CSR, celebs and discounts dominate back-to-school buzz

The online study analyzed social posts from consumers about recent school-related brand campaigns.

This back-to-school season, consumers are most excited about brands and retailers that have discounts or offers, as well as social responsibility and celebrity or influencer tie-ins, according to a new study.

The online study, conducted by multinational big data research company MavenMagnet, analyzed 23,980 posts from consumers between July 1 and August 15 around their perception of 12 top brand campaigns for back-to-school. The data was sampled from various sources, including forums, news sites, Twitter, Facebook, Instagram, YouTube and more.

Brands and retailers of all sizes and scale ran campaigns this season, such as Walmart, Target, Kohl's, Hollister, Ikea, Amazon, Apple, Bed Bath & Beyond, Justice and Erin Condren.

Among the campaigns, those with deals, contests, discounts and freebies, received a very high positive sentiment from consumers (96 percent).

The brands that donated to a cause as part of their back-to-school efforts were also very well-received by consumers.

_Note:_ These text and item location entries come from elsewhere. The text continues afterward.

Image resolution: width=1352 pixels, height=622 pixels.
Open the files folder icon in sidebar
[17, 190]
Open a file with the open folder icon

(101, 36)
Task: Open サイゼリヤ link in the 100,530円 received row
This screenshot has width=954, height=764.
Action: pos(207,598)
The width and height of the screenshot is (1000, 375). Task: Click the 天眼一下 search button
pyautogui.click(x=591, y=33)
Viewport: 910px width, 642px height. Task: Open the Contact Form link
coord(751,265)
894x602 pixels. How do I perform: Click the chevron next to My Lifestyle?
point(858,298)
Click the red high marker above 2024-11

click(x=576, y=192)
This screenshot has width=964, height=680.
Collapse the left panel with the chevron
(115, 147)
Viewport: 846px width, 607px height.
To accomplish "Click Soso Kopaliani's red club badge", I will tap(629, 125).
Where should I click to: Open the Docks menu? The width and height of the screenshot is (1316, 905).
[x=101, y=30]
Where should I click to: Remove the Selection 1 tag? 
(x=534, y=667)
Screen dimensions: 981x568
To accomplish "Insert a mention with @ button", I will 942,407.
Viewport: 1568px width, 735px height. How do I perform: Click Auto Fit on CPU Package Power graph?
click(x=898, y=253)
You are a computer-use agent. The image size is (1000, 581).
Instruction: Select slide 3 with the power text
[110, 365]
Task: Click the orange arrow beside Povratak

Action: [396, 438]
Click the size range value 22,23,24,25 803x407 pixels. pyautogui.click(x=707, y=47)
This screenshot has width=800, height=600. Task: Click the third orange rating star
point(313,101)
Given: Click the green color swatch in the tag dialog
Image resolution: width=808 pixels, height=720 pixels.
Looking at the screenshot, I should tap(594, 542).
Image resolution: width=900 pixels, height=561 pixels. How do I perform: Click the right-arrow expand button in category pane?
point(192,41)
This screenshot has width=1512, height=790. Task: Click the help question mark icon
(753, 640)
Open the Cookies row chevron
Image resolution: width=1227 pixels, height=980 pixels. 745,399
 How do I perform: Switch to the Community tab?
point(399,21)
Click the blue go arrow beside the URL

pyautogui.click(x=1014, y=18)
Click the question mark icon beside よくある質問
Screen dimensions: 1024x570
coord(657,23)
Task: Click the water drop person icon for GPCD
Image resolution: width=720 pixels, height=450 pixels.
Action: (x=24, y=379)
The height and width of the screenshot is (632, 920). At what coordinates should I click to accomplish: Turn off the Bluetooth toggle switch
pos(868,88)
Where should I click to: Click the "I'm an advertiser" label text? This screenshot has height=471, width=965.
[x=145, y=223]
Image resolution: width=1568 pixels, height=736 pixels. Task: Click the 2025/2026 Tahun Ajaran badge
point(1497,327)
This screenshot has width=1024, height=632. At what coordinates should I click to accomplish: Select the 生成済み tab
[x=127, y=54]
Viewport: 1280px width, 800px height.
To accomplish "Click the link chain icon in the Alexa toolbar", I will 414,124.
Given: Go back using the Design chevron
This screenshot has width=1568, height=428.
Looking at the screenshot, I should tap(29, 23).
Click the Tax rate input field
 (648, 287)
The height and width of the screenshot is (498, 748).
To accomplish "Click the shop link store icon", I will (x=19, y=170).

Aditya Ghuwalewala, founder and CEO of MavenMagnet, said that the CSR focus among consumers "was evident in campaigns of brands such as Amazon, Staples and Ikea and were positively received by the consumers."

The use of celebrities and influencers, he added, worked most of the time, particularly around ideas for dorm rooms, apparel and computing products. But sometimes, the study revealed, the celeb or influencer integration would overshadow the actual brand itself, such as Emma Chamberlain with Hollister.

Shaquille O'Neal was appreciated for his charitable initiative Shaq-to-School, which drove positive buzz around mainstream celebrity brand associations.

Being early isn’t always better. Brands that released back-to-school commercials and in-store displays during the study were viewed with negative sentiments among students because they caused stress and were associated with the end of summer. Content that showcased children being excited about back-to-school was received with negative sentiment from parents, who viewed the ads as unrealistic.

In terms of format, consumers prefer video the most for their back-to-school social content (46 percent), followed by promos only (24 percent), digital promotions (15 percent), in-store (8 percent) and on-the-ground events (6 percent).